It took a while to figure out what was the right Monster widget I needed to fix my problem, it was getting into the afternoon and we were getting kind of peckish. “There’s a sandwich shop right here in the store” said Leah. Perfect.

These guys think of everything — you want people to spend all day shopping in your store, you’ve got to feed them. Smart business move.

Or is it? Maybe not.

We go into the sandwich shop, stand in line for a while, order chicken salad for Leah, pastrami, hot, no mustard for me. Sit down at a table.

The line was quite slow, but, whatever. No problem yet.

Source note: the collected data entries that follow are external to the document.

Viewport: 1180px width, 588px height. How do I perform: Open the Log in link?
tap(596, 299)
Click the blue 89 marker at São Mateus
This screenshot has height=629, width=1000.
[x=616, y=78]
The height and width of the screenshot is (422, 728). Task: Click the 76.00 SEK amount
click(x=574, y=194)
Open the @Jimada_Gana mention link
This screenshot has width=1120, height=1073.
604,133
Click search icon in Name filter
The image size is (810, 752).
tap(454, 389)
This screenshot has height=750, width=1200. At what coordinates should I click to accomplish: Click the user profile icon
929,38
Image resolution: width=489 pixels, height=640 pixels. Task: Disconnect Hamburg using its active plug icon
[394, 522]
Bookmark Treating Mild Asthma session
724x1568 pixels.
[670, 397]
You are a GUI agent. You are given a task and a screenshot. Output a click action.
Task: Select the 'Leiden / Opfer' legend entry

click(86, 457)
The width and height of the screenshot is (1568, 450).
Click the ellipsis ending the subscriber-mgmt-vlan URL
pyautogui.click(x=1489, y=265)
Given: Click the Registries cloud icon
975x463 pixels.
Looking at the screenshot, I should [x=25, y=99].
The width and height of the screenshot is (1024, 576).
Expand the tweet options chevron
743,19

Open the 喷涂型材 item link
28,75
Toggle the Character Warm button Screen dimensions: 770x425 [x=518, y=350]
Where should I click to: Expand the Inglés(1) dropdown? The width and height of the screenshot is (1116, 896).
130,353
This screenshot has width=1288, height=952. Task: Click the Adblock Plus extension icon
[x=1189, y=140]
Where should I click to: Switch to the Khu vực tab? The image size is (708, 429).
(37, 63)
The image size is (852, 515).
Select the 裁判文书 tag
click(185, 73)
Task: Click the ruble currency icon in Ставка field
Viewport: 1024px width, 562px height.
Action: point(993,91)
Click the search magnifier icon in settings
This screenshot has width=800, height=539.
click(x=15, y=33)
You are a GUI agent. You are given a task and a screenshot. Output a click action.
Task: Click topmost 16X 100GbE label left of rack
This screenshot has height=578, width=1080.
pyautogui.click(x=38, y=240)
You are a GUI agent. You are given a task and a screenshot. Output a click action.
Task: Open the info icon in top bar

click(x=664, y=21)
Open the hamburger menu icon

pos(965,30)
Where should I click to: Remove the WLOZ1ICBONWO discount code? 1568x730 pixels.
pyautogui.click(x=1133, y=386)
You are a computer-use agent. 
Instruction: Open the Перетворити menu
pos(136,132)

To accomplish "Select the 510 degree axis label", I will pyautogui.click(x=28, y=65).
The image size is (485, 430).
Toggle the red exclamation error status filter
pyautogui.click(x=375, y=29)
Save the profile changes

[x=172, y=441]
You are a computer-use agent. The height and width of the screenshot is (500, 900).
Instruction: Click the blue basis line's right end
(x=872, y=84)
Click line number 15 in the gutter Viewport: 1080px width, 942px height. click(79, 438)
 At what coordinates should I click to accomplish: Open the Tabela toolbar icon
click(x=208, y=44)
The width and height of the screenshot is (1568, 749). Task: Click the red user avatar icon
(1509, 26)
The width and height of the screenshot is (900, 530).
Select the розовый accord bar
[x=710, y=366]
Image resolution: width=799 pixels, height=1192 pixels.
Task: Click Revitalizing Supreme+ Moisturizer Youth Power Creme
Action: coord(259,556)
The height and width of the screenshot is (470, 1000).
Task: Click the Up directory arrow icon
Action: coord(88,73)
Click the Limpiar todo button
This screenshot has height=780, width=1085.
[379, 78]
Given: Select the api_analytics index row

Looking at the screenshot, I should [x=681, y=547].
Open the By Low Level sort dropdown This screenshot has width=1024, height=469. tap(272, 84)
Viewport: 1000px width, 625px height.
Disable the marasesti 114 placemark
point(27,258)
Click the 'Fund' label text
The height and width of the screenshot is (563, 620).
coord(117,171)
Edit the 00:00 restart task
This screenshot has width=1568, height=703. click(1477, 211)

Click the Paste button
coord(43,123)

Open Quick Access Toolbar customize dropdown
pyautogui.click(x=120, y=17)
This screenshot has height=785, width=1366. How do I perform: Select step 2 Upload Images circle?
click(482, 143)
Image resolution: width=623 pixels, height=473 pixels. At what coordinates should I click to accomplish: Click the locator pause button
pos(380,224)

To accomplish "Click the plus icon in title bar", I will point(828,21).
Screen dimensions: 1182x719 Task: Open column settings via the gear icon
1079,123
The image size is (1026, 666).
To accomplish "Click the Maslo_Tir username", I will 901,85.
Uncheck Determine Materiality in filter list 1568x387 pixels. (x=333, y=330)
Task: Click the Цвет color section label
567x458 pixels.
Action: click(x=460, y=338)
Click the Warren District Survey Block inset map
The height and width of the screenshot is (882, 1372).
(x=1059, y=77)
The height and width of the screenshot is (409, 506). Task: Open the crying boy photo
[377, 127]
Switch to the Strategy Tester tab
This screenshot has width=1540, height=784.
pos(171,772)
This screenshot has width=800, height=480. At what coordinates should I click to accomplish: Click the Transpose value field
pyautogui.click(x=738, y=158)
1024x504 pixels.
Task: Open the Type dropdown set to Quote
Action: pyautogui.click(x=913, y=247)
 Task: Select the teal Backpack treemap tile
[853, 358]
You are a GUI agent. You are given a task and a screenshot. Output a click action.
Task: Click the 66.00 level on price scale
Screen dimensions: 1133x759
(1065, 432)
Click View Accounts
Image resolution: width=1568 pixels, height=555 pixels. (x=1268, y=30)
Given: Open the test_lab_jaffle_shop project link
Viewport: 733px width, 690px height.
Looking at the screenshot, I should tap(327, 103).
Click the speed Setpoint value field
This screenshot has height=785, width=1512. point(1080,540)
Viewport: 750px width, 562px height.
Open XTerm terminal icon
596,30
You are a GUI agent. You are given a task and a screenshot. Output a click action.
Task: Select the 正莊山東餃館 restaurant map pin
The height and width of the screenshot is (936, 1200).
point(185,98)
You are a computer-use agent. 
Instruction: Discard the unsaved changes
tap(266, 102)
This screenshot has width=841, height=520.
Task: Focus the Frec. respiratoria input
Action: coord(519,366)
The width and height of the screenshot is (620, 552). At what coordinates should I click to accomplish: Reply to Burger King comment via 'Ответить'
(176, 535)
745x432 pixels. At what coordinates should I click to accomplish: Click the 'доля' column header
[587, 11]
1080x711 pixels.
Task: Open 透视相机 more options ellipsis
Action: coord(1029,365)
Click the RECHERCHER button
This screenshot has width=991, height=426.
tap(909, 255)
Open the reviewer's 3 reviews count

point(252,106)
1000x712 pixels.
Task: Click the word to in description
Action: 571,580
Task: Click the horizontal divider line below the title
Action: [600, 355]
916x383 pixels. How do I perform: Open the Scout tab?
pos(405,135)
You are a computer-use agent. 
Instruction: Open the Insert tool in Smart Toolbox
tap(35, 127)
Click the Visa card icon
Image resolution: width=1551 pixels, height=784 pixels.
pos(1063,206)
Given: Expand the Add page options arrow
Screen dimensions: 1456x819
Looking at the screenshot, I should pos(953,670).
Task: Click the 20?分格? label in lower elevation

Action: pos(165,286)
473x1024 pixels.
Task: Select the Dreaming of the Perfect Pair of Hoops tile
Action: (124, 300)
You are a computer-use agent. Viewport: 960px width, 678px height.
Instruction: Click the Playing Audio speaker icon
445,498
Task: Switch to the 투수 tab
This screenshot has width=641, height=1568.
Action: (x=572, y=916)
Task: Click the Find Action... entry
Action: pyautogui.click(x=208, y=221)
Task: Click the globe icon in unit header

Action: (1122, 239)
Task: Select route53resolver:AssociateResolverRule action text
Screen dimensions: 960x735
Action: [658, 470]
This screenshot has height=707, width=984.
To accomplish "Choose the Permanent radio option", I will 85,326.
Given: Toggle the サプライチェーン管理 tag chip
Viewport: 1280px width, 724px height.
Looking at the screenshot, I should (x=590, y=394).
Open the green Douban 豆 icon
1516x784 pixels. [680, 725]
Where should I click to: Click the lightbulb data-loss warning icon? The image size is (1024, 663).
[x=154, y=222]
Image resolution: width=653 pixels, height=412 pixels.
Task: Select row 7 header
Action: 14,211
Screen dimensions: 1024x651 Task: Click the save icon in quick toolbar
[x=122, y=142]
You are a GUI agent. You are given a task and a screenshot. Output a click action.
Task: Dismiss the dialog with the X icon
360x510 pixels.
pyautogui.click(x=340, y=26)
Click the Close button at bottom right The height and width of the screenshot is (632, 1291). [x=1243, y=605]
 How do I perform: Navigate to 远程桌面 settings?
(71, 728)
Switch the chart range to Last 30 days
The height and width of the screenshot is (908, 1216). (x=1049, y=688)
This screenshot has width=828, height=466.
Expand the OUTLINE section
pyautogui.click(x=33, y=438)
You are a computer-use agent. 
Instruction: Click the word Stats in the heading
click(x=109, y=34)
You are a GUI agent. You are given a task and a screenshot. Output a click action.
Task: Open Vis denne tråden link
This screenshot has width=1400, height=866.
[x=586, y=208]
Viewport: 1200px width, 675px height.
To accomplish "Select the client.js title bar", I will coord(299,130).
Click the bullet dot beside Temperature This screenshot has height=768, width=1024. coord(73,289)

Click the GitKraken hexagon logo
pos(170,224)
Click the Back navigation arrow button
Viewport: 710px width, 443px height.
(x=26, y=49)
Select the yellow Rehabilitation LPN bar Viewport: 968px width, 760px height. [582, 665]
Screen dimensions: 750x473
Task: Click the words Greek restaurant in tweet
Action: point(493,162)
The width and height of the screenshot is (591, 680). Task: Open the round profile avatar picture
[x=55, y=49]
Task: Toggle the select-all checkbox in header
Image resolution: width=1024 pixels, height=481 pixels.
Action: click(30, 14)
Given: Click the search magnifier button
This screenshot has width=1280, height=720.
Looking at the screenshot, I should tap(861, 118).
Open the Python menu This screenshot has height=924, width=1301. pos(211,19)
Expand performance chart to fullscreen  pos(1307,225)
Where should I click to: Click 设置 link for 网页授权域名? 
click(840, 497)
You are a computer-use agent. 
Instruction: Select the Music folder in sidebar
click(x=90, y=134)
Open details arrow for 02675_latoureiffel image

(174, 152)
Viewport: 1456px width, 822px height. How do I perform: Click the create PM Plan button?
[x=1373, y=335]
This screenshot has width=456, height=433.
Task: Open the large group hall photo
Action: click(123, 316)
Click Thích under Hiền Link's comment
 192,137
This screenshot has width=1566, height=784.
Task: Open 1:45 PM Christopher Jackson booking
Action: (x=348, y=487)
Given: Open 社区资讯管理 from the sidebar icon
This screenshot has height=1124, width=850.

We wait. And wait. And wait. And wait some more. The place has other customers, but not so many that it should take twenty minutes to put together a couple of sandwiches. I ask the guy who took our order what was up with the sandwiches

“Yeah, they’re coming”.

We now have a problem, obviously, but this problem is merely Vexing. I can live with Vexing.

A couple minutes later, there’s still no sign of Leah’s sandwich, but mine arrives — covered in mustard.

Now we have a more serious problem. Three problems actually: where’s Leah’s sandwich, why is mine covered in mustard, and why is this all taking so long? We have moved from the Vexing category to Boneheaded.

We are now seriously low on blood sugar and getting cranky.

I once more go up to the guy and point out that my sandwich has mustard on it.

I am not making this up: the very first thing out of his mouth is

“That’s not my fault. You saw me write down ‘no mustard’.”

OK, now we have a BIG problem. We have rapidly left Boneheaded far behind and are firmly ensconced into the Fatal problem category. We now have a meta-problem. This guy wants to argue with me about whose fault it is, rather than making me a new sandwich. I am not particularly interested in having that conversation.

“Look, you know what, I could have driven home and made a sandwich in the amount of time we’ve been waiting. Leah’s still hasn’t shown up. Void out the transaction and we’ll just eat at home.”

“I need my manager to void a transaction.”

“You do what you have to do, Zach.”

At this point we start watching the clock with growing interest.

A solid five minutes later, a young woman ambles in, who is apparently the manager. She completely ignores me — she does not speak a single word to me throughout this entire encounter, though she does attempt a feeble, unconvincing justification to Leah on the subject of why it is that a chicken salad takes so long.

She chews out Zach for writing down Leah’s order with no table number.

She then chews out the sandwich makers — who, I gather from her conversation with them, found an order for a chicken salad, made it, discovered that there was no table number written on the order, and therefore stuck it behind the counter and ignored it.

Obviously this belies her earlier ridiculous explanation that chicken salad takes a long time to prepare, but she chooses to ignore this little contradition.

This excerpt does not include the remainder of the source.